[Given problem] Count the lines in the data that contain the word "icon", and reply with the number alone.
Supplied material start
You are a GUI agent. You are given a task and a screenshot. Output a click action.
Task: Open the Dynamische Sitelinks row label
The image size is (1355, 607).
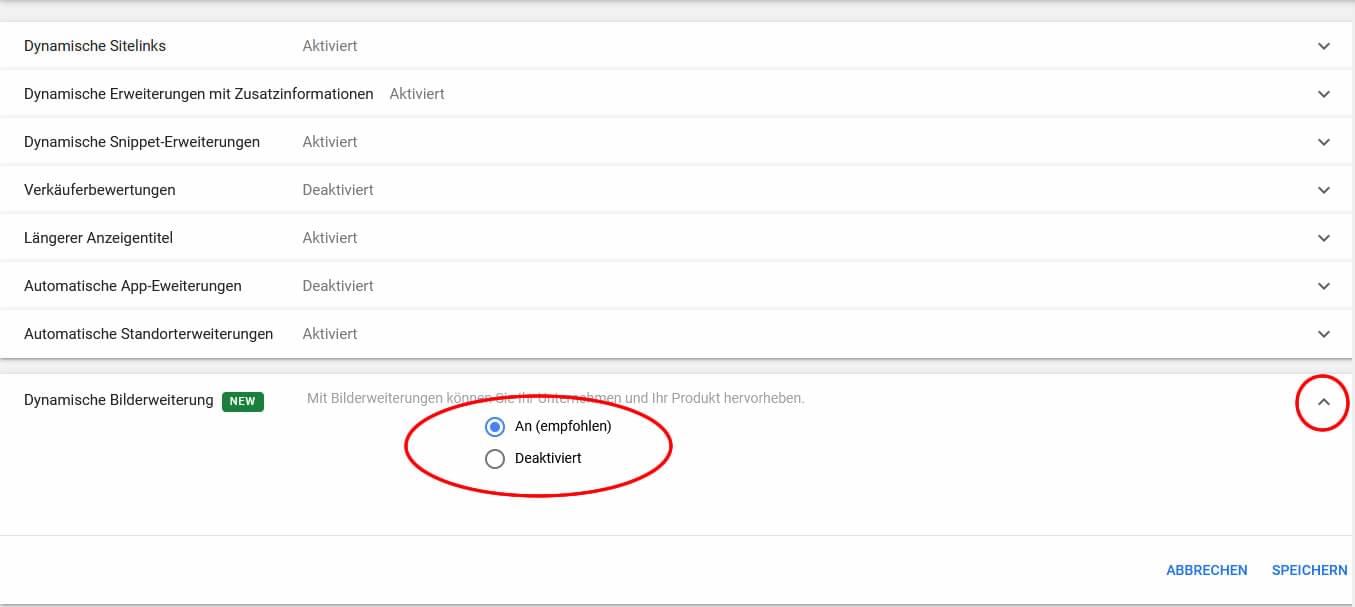point(95,46)
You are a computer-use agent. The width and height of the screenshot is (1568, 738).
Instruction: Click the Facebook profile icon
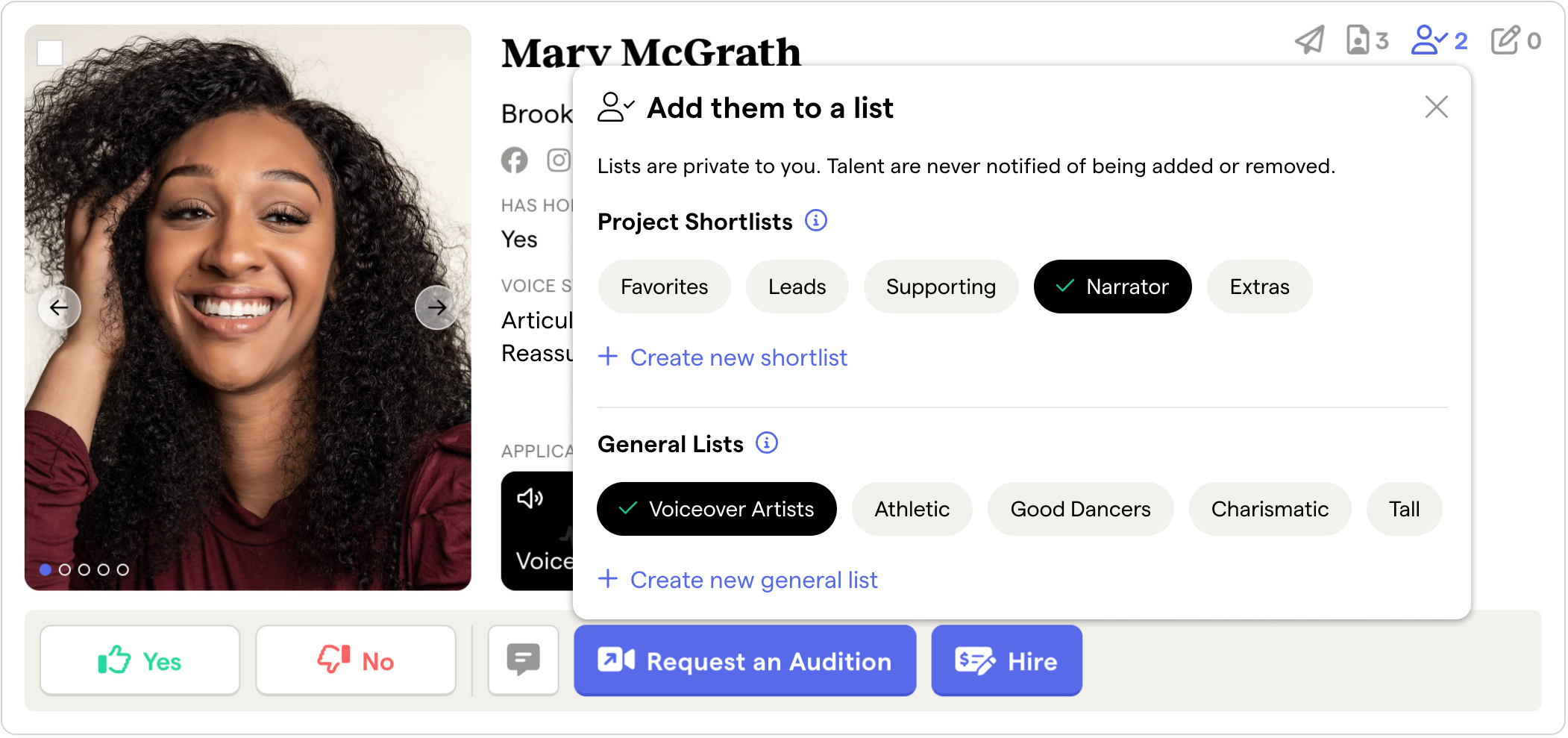pos(514,160)
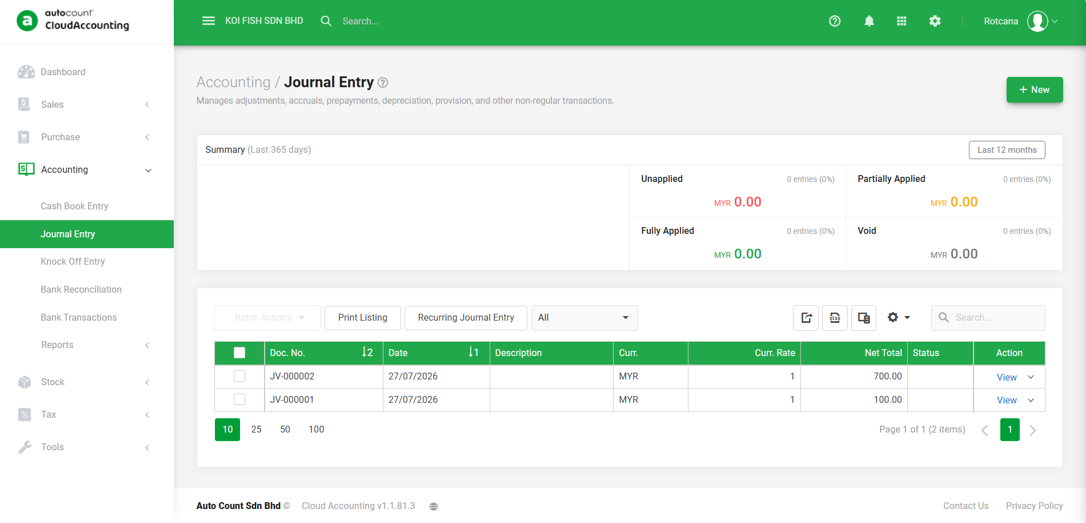Open the settings gear in header

click(x=935, y=21)
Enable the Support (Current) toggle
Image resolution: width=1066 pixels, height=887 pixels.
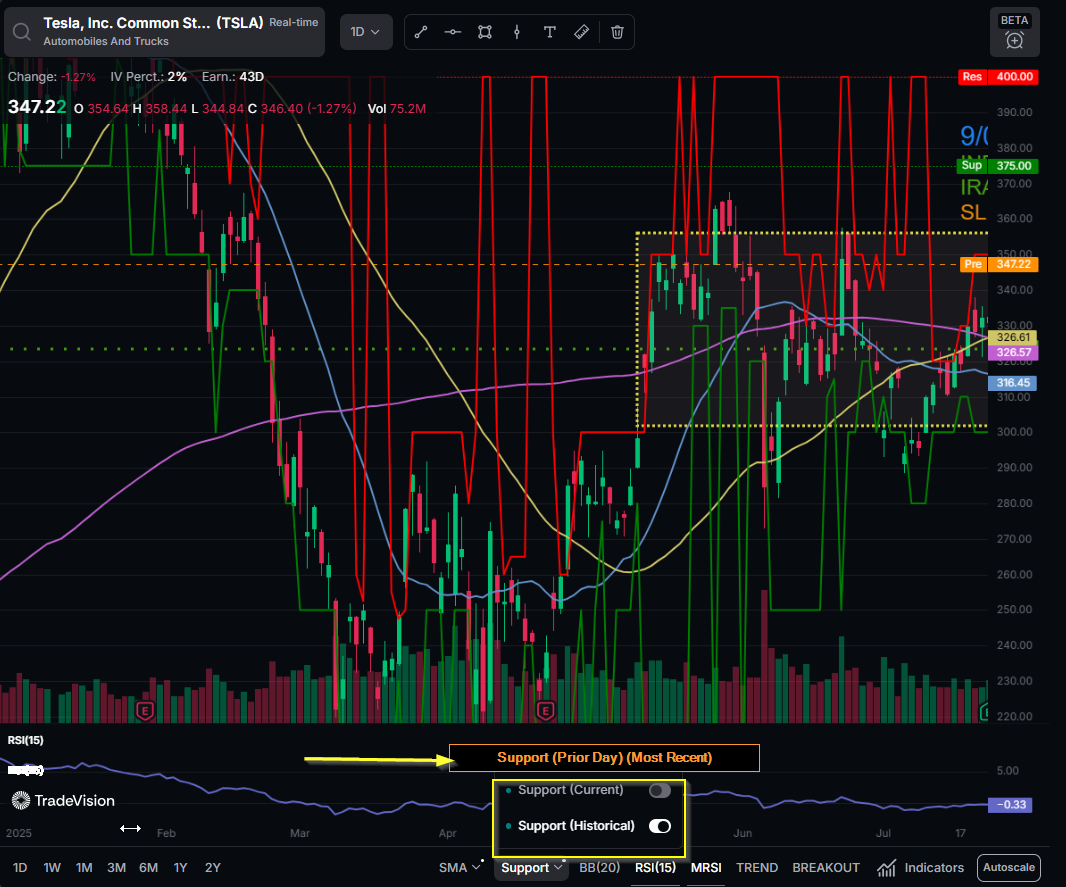point(659,790)
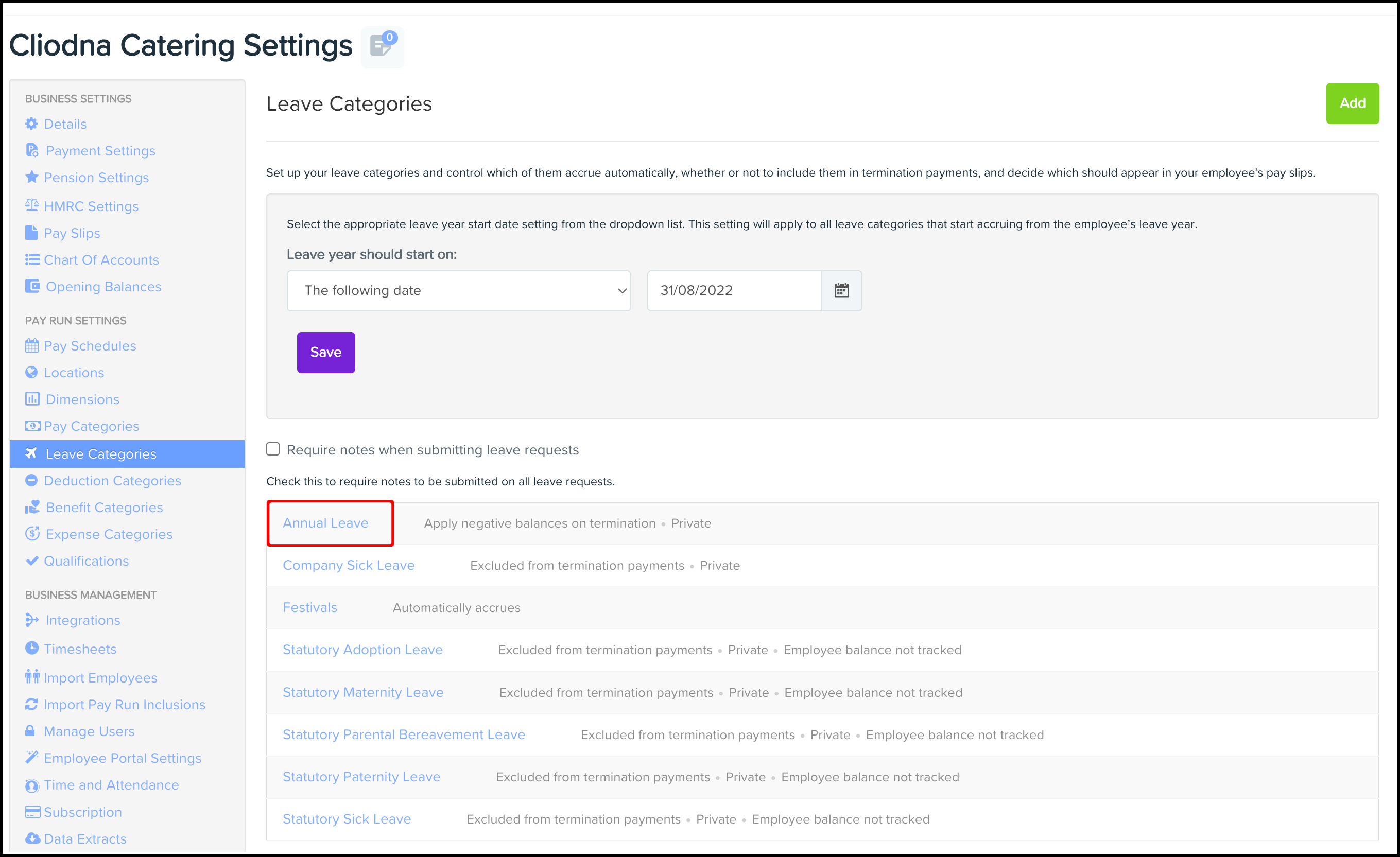
Task: Open the Annual Leave category link
Action: [325, 523]
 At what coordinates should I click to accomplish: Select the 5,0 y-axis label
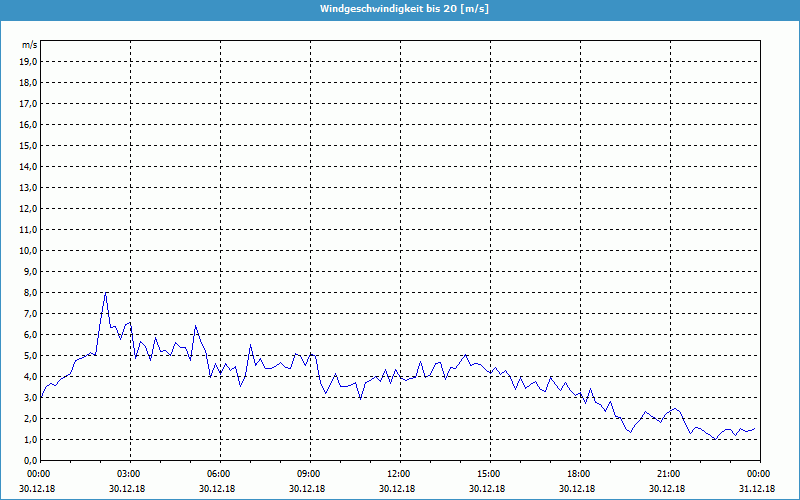[29, 355]
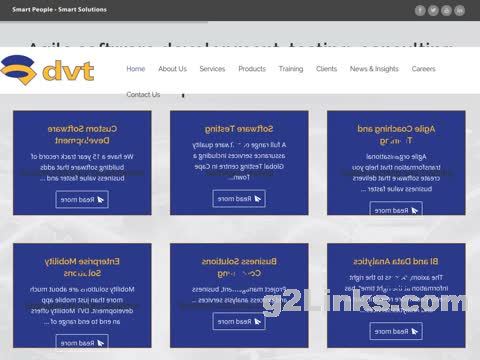Open the Contact Us link
Screen dimensions: 480x360
click(143, 95)
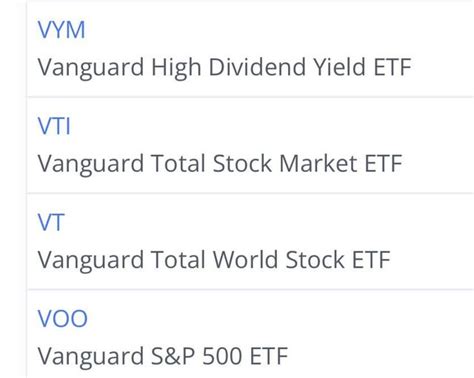
Task: Click the divider between VTI and VT rows
Action: coord(250,193)
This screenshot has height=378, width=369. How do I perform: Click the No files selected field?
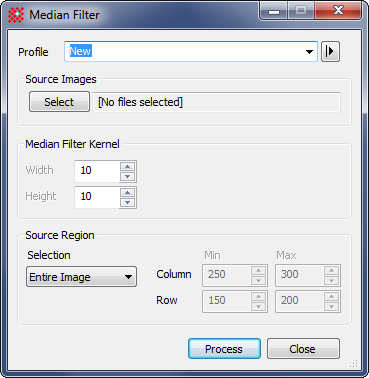(216, 102)
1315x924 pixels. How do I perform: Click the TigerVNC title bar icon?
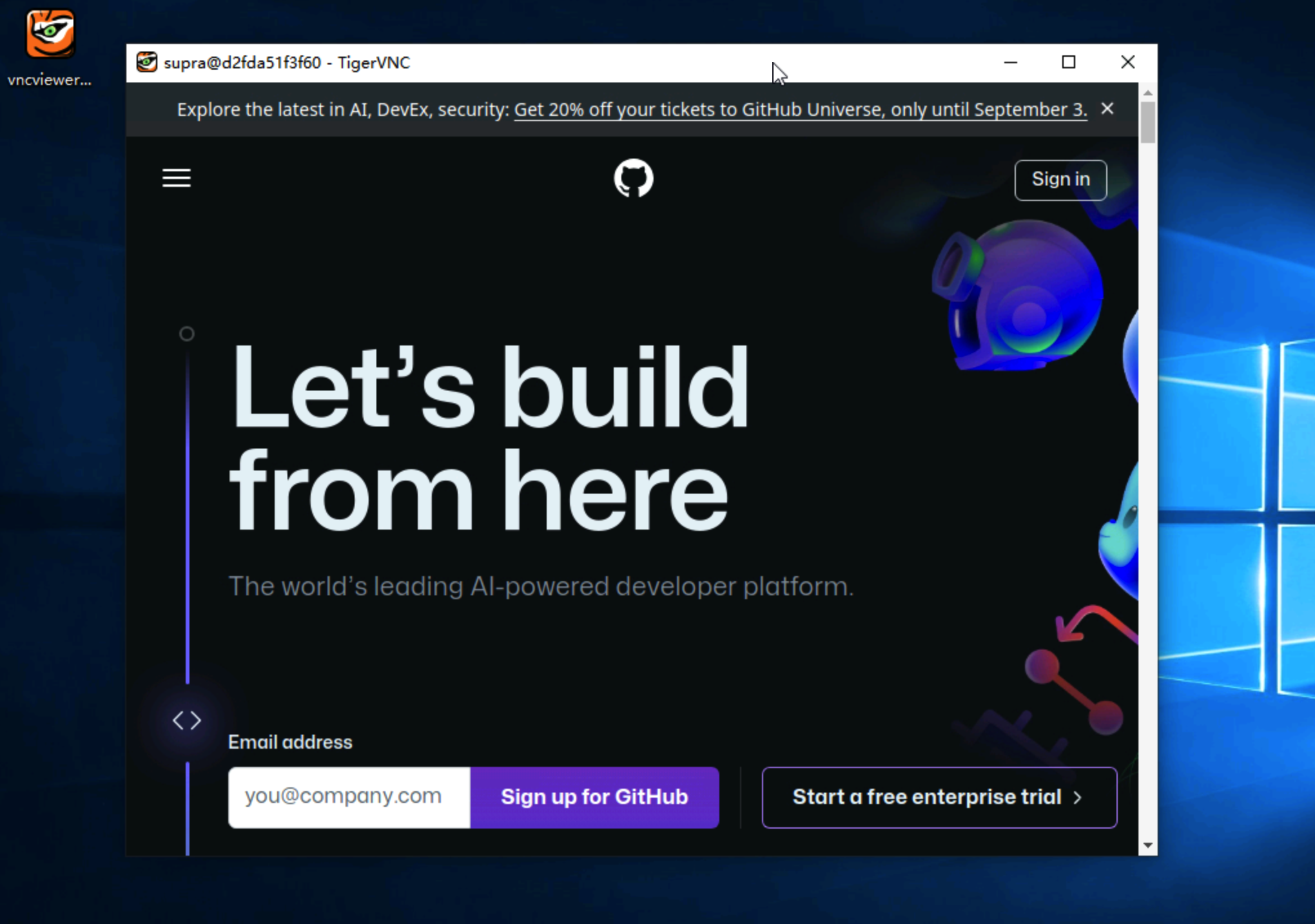point(147,63)
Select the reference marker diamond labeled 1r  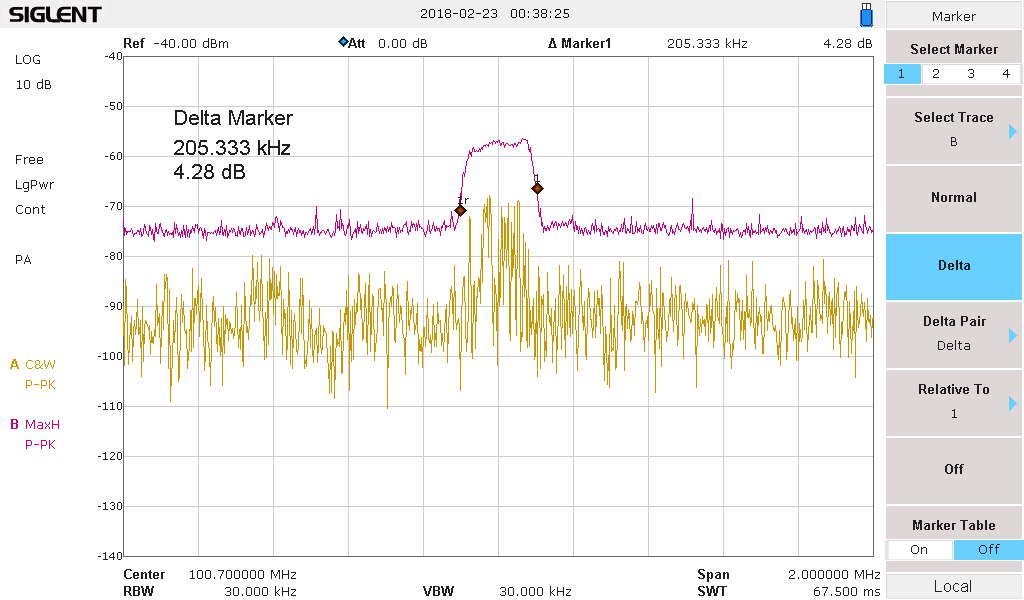point(460,210)
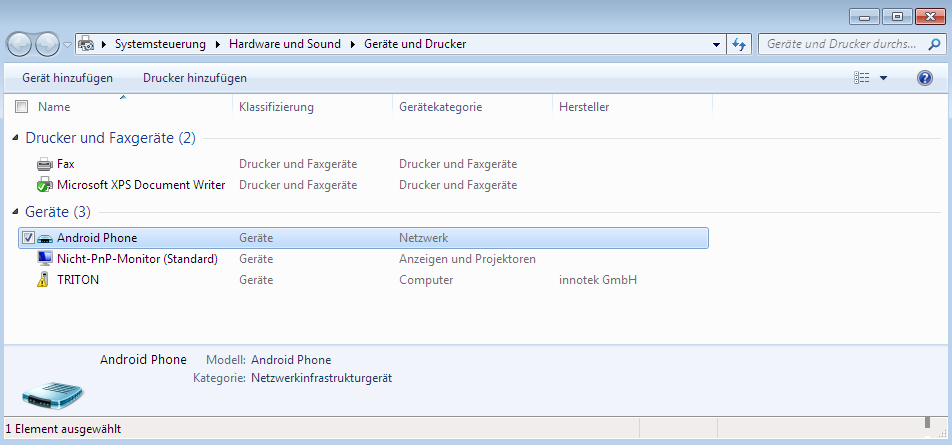The height and width of the screenshot is (445, 952).
Task: Click the Fax device icon
Action: (x=44, y=164)
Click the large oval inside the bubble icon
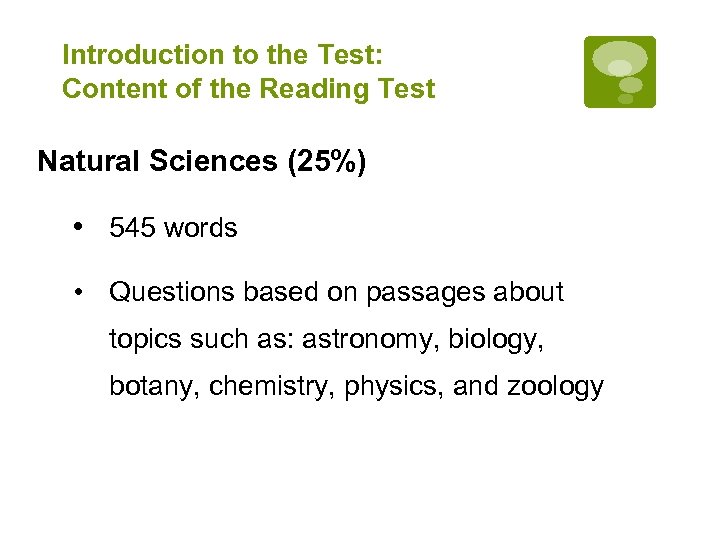The height and width of the screenshot is (540, 720). [x=620, y=58]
Supplied material end
[Reply to the exercise] 4